EPA Response to Comment #11: District rule 2-6-409.2 requires that permits include “all applicable requirements for monitoring, recordkeeping and reporting, including applicable test methods and analysis procedures.” Furthermore, the District MOP at 4.6 includes a reference to numerous federal and local regulations that require monitoring (e.g., Federal New Source Performance Standards, etc.) and a statement that, “the requirements in the above regulations contain extensive instructions on monitoring procedures. They include details on the calibration of instruments, source testing for verification, number of data points per time period, averaging and statistical analysis. Such requirements will be included in the permit by reference.” EPA finds that the MOP at section 4.6, and the general requirement at 2-6-409.2, adequately satisfy the part 70 requirement cited by the commenter. Therefore, we are approving 2-6-409.2.

OCE Comment #12: Rule 2-6-415 (Reopening for Cause): OCE objected to EPA's proposed program approval to the extent that Rule 2-6-314 may be read to restrict any resources the citizen may have to request revocation of permits. They stated that, consistent with the right provided to the public to enforce the terms of Title V permits and consistent with 40 CFR 70.6(a)(6)(i), any interested public member should be allowed to seek the remedy of revocation.

EPA Response to OCE Comment #12: We disagree with the comment. Part 70 does not require specific hearing board procedures to allow citizens to reopen or revoke a permit, but the Clean Air Act allows members of the public to sue to enforce permit requirements and to request appropriate relief from a court. See also our response to comment #9, above.

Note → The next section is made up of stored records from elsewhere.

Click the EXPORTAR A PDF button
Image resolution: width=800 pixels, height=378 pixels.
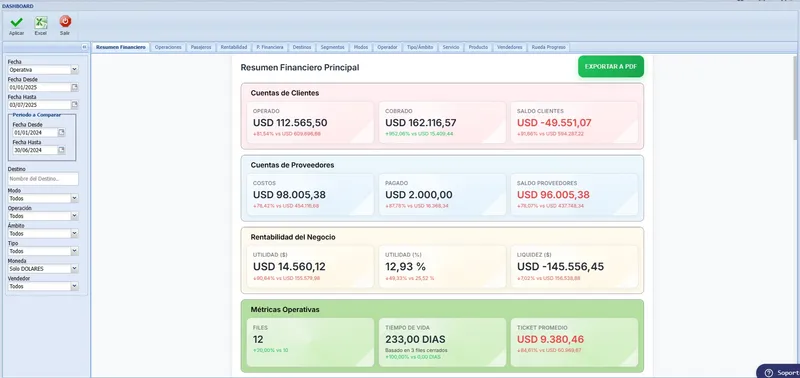pyautogui.click(x=611, y=67)
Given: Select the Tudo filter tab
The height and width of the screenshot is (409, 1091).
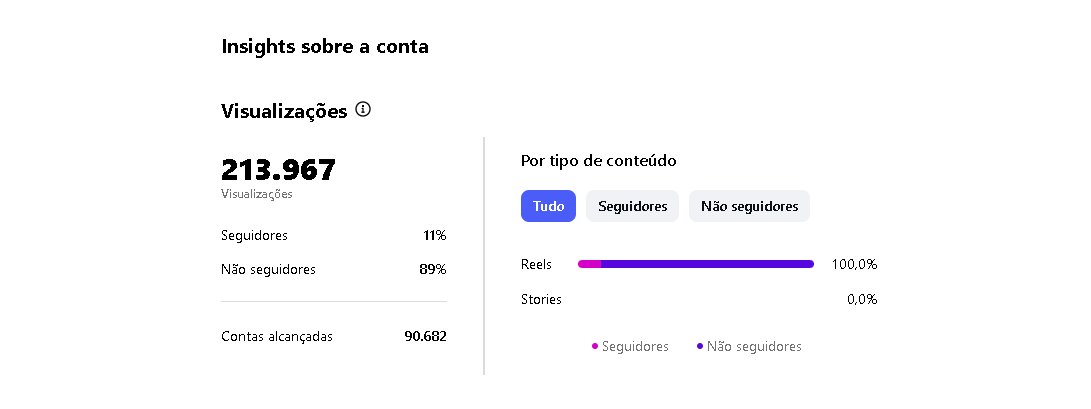Looking at the screenshot, I should pos(548,206).
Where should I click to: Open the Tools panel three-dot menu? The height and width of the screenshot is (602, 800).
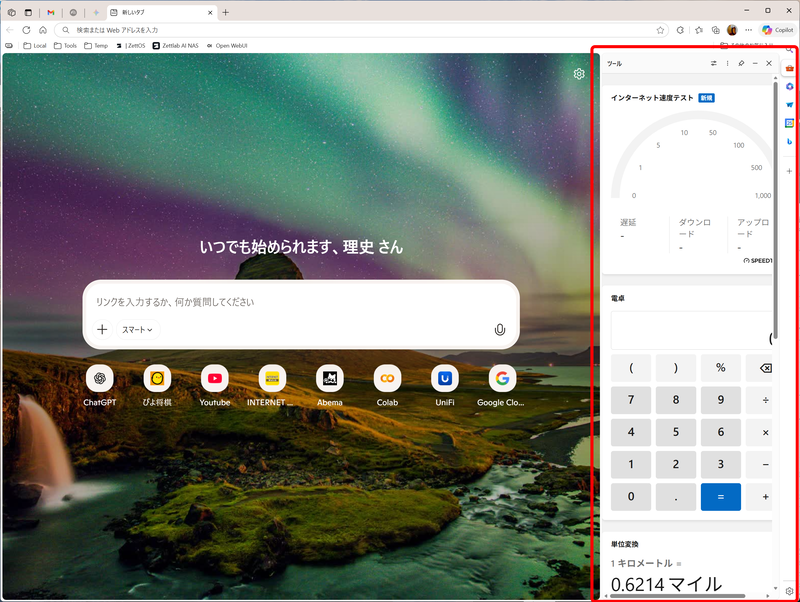pyautogui.click(x=727, y=62)
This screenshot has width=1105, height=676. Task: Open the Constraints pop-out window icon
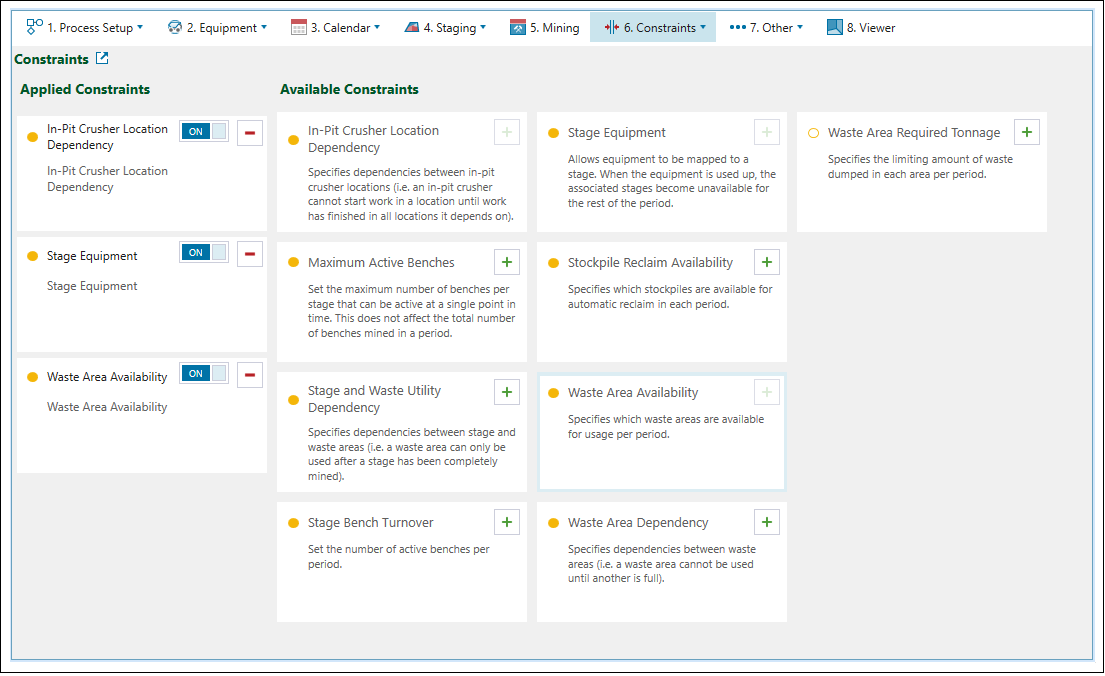[102, 59]
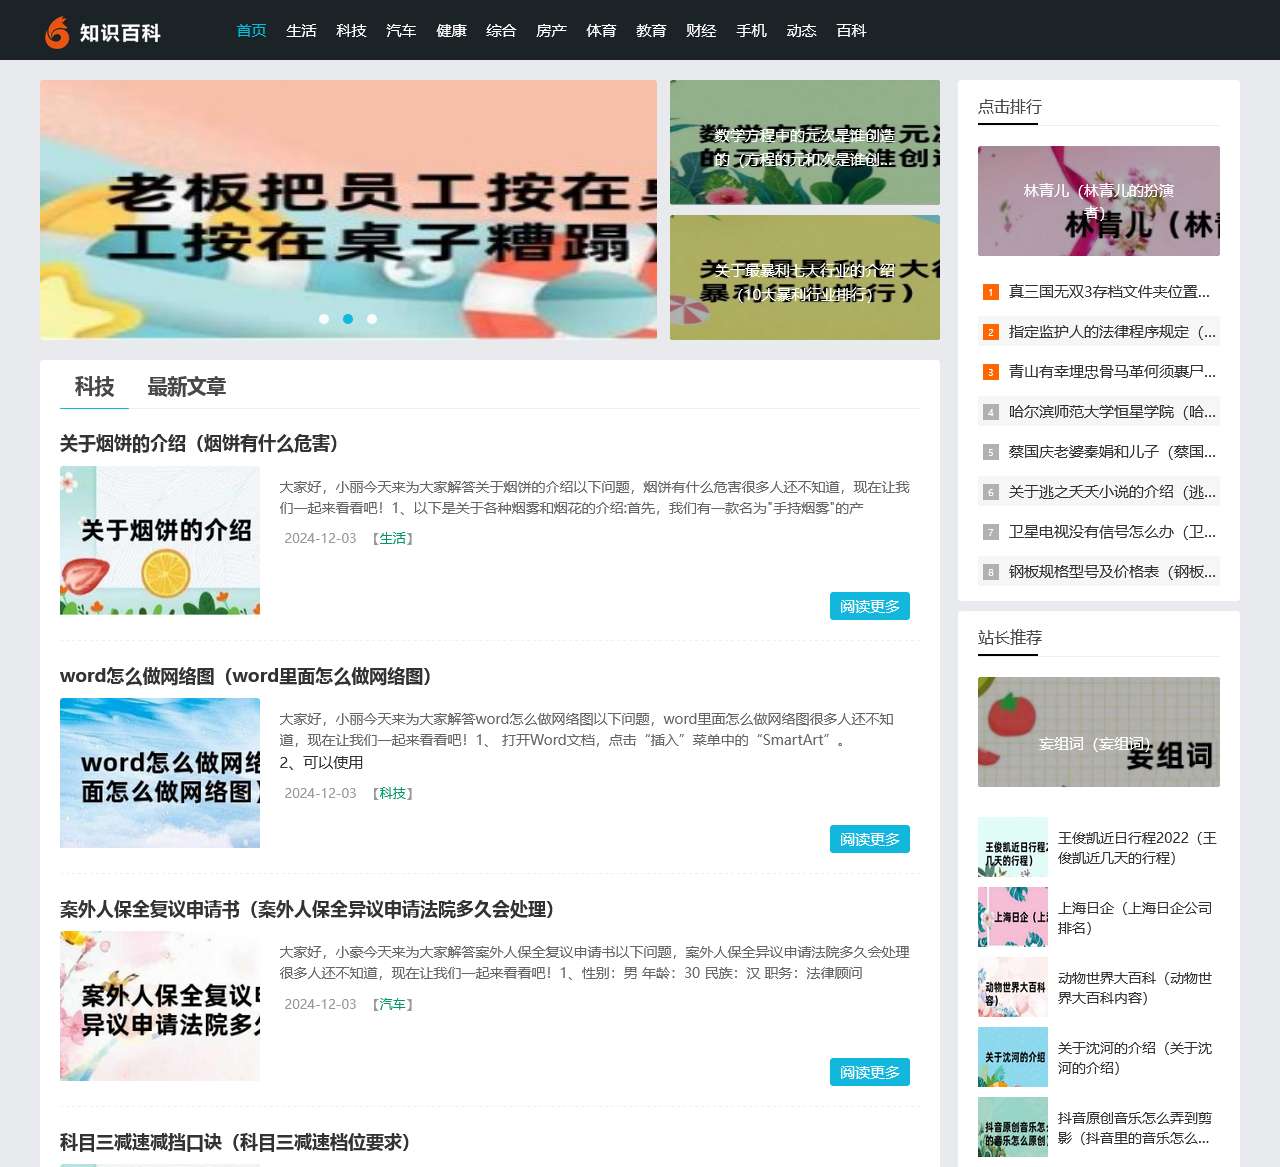Open the 妄组词 recommended banner
Viewport: 1280px width, 1167px height.
(1097, 732)
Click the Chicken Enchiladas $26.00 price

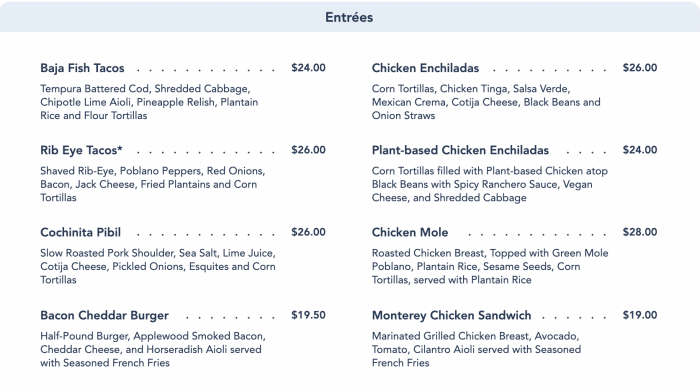(640, 67)
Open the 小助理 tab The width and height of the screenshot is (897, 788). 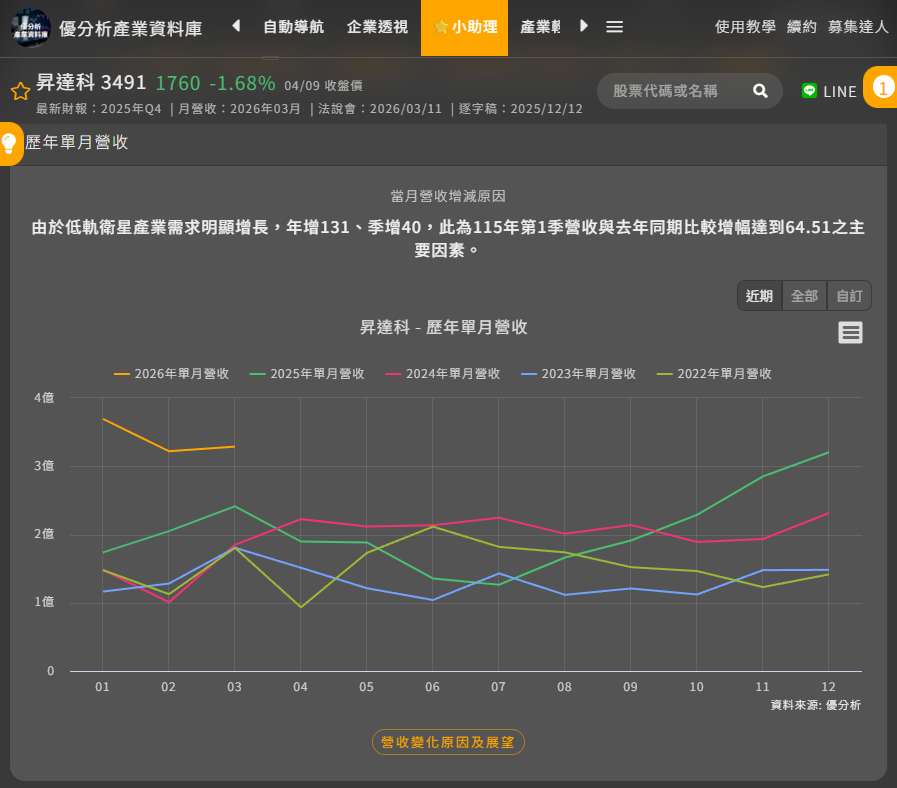coord(465,27)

3. Comments From Commonweal

Commonweal raised concerns regarding provision 2-6-314, “Revocation” which states, “the Air Pollution Control Officer (APCO) may request the Hearing Board to hold a hearing to determine whether a major facility permit should be revoked if it is found that the holder of the permit is violating any provision in the permit or any applicable permit.” Commonweal commented that this provision needs more specificity concerning when the APCO requests a hearing. Commonweal also stated it is necessary to require that the APCO “must” request the Hearing Board to hold a hearing about whether a permit should be revoked when a consistent pattern of permit violations has occurred. Commonweal provided two slightly different options for what they would like to the revocation language to state.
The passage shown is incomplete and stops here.